Entworfen wird der Bau, der direkt hinter der Berolina in die Höhe wächst, von den Architekten Wilhelm Albert Cremer und Richard Wolffenstein. Um genügend Platz für den Bau zu schaffen, werden alle Gebäude zwischen dem Alexanderplatz und der Straße am Königsgraben rigoros abgerissen. So fallen unter anderem das ehemalige Manufakturhaus und das Gebäude, an dessen Ort einst das Lessing-Haus stand, dem Warenhaus zum Opfer. Die Lessing-Büste und die Erinnerungstafel für den Dichter, die an letzterem Gebäude angebracht waren, verschwinden ins Dunkel der Geschichte.

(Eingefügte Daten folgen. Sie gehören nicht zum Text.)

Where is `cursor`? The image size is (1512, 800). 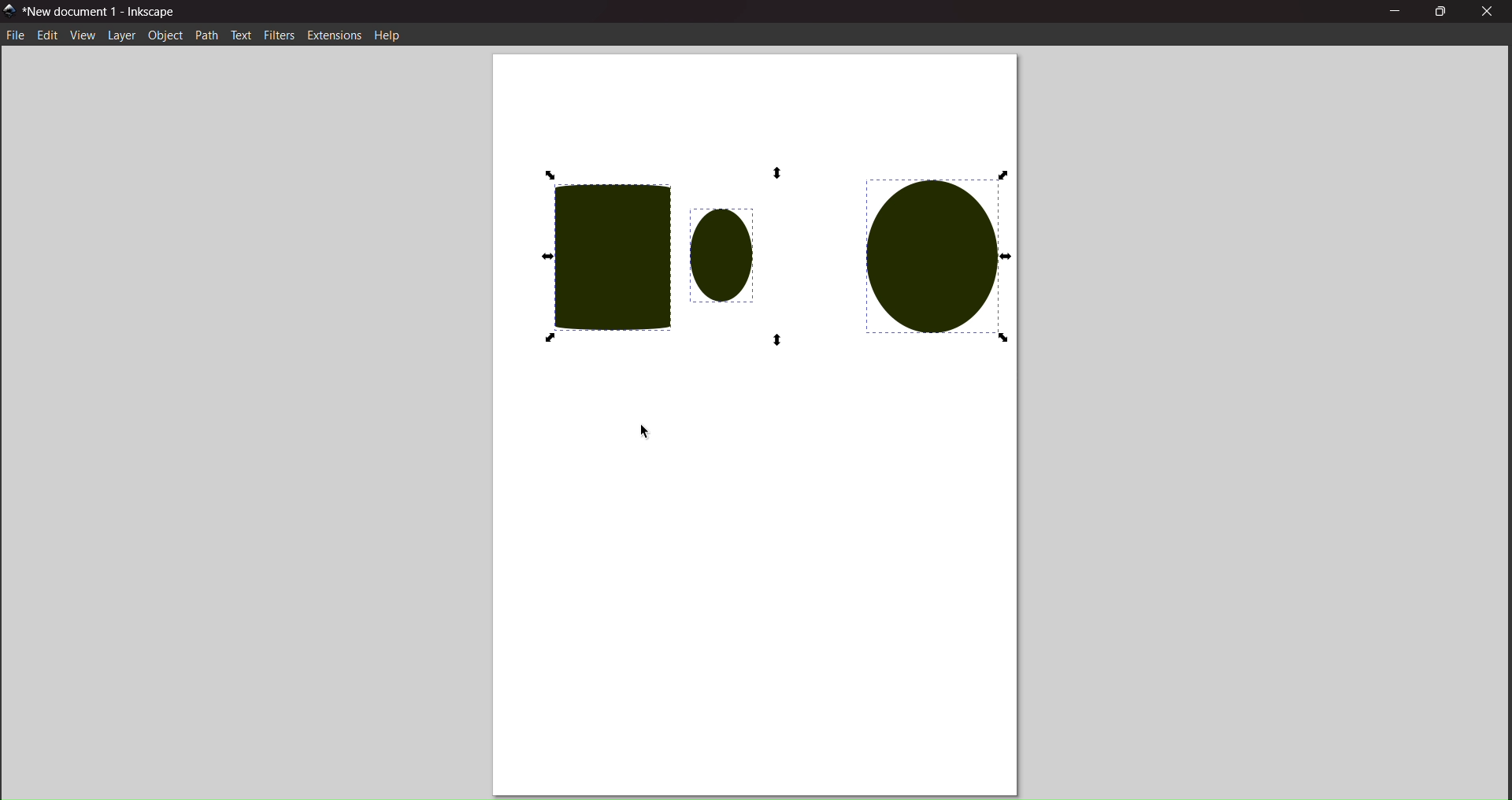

Im Oktober 1905 wird das neue Kaufhaus feierlich eröffnet. Doch schon in den Jahren 1907/08 und später noch einmal 1910/11 finden erneut Bauarbeiten statt – das Kaufhaus erhält zwei Erweiterungsbauten. Nach ihrer Fertigstellung ist es das größte Warenhaus der Welt! Entlang der Alexanderstraße nimmt es jetzt eine Front von 250 Metern ein – ein weiterer Weltrekord, denn es verfügt damit über die längste Kaufhausfront der Welt. Über dem Giebel an seiner Frontseite trägt das Gebäude eine Weltkugel mit dem Namen Tietz – der berühmte Tietz-Globus. Ein weiteres herausragendes Merkmal des Warenhauses ist sein Lichthof, dessen sieben ovale Öffnungen den Schein von 40.000 Kerzen ausstrahlen.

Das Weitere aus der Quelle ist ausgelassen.